A 2014 Maine court case illustrates how some families can get into significant arguments over what seems to outside observers to be fairly insignificant things. See Estate of Greenblatt, 86 A.3d 1215 (Me. 2014). In 2008 Ada Greenblatt died childless. Her will provided for specific monetary amounts to two charities and 14 nieces and nephews, to be followed by the distribution of the remaining property in her estate in “equal shares” amongst her siblings and sister-in-law (or the surviving heirs of any of her predeceased siblings). Her probate estate consisted primarily of real property and some items of personal property that had little value to third parties but great sentimental value to family members. The will provided her personal representative with no instructions on how they ought to distribute specific items of personal property.
Not unreasonably, the personal representatives chose to create a list of items of personal property to circulate amongst the beneficiaries in order to give each the opportunity to indicate if they would like to receive a particular item as part of that beneficiary’s respective share of the estate residuary. One item in question was a “mizrah,” an ornamental religious print that was worth approximately $100. One of the decedent’s brothers who was also serving as a co-personal representative reviewed the list and indicated he would like the mizrah. However, when the list was later circulated to another beneficiary, the mizrah was inadvertently noted as still available. When the nephew requested the mizrah and was later informed the item was no longer available, acrimony ensued. The personal representatives nonetheless proceeded with distributing the mizrah to the sibling who first requested the item.
In order to sell the real estate, the personal representatives needed the nephew’s acquiescence and participation in the sale. The nephew refused to cooperate or to consent to the sale of the real estate. The representatives were then forced to initiate an expensive court-monitored “partition action” to force the sale of the property. After the partition sale was ordered and completed, the nephew attempted to put up further impediments to the settlement process by opposing the personal representatives’ petition for a decree concluding the probate process and their request to be reimbursed for their costs from estate funds.
After the nephew lost each and every argument at the probate court level, he proceeded with filing an appeal. He lost on appeal as well, with the appellate court sustaining the probate court’s acceptance of all of the personal representative’s actions as fiduciaries, including their exercise of discretion in distributing items of property to the beneficiaries. As noted by the probate court, the nephew’s numerous actions to hinder, delay and prevent the orderly conclusion of the settlement process was for the most part pointless and only succeeded in driving up the costs and expenses for all parties involved. From what we see, the settlement process should have taken a mere 12 to 18 months to conclude, not the five (5) years is actually took when considering the appeal process.

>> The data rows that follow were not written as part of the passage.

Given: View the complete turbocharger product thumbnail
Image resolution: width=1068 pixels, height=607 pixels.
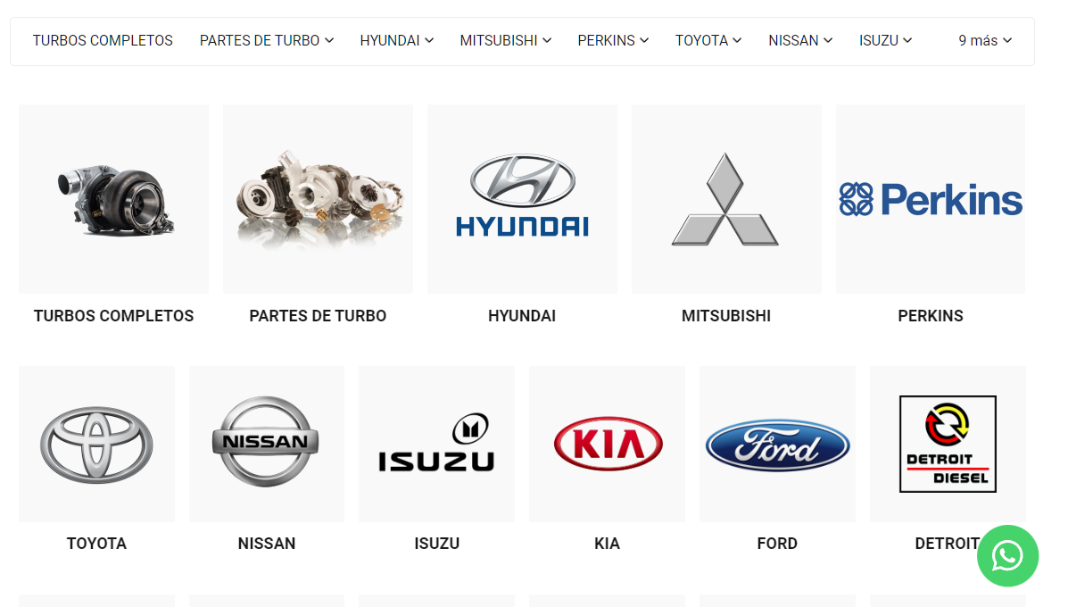Looking at the screenshot, I should point(113,199).
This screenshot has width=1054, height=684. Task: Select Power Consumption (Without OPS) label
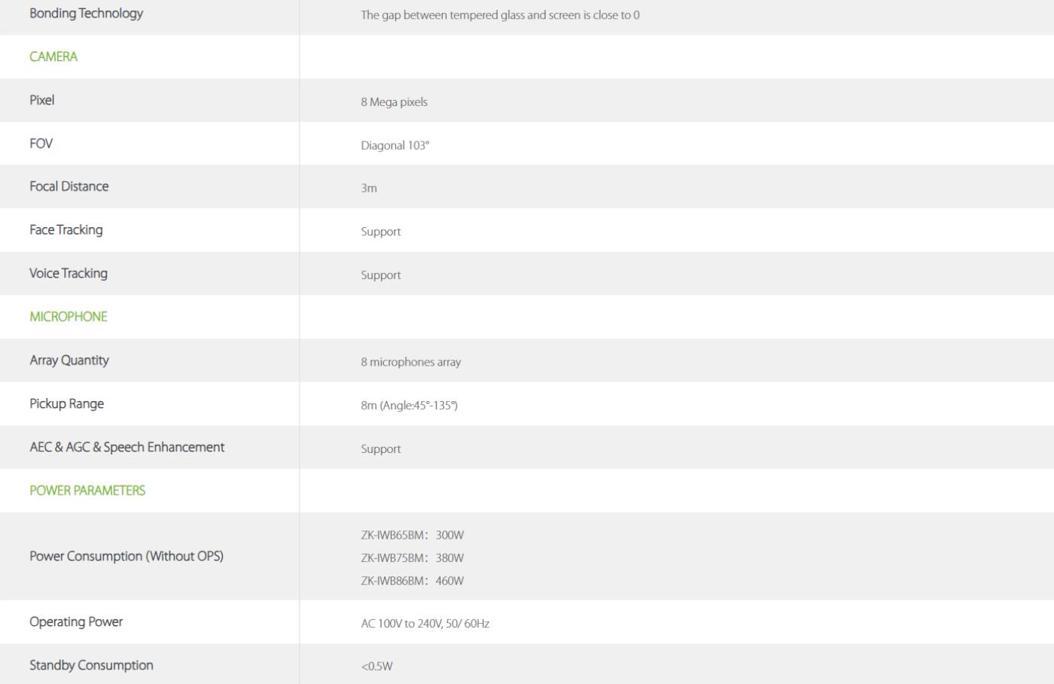point(126,557)
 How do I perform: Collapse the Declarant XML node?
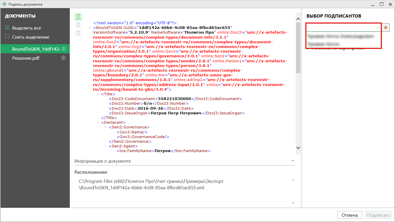[x=98, y=122]
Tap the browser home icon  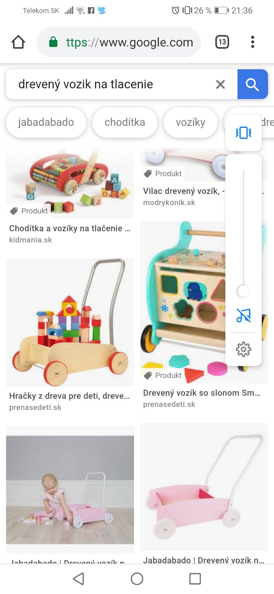pyautogui.click(x=18, y=42)
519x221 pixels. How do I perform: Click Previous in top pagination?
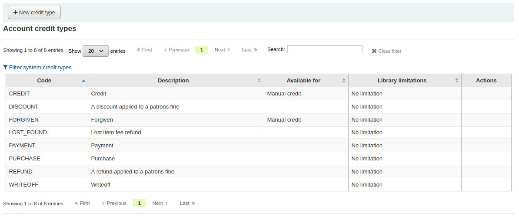[176, 50]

So what can we learn from Greenblatt from a planning perspective? One thing that is clear is that intra-family disputes are often not really about monetary value. Here the fight was over the $100 religious item, not the far more valuable real estate. Whether there is a lot of liquid assets or little, it is easy for fiduciaries to divide up and distribute money. When an item cannot be divided, such as the mizrah in Greenblatt, the personal representatives should be provided clear direction on how to distribute all of the personal property and resolve any disputes over the property. This could’ve been addressed by Ada Greenblatt stating in her will which beneficiary was to receive which particular item. Alternatively, Ms. Greenblatt could have provided that in the event of a disagreement, the contested asset would simply be sold to a third party and the proceeds divided among the beneficiaries.
While it is impossible to anticipate each and every problem that might arise in settling an estate, issues such as disagreements over items of personal property are frequent and should be addressed as much as possible in advance, both in the documents that comprise the estate plan and in conversation with family members about your wishes and intentions for distribution of your property upon your death.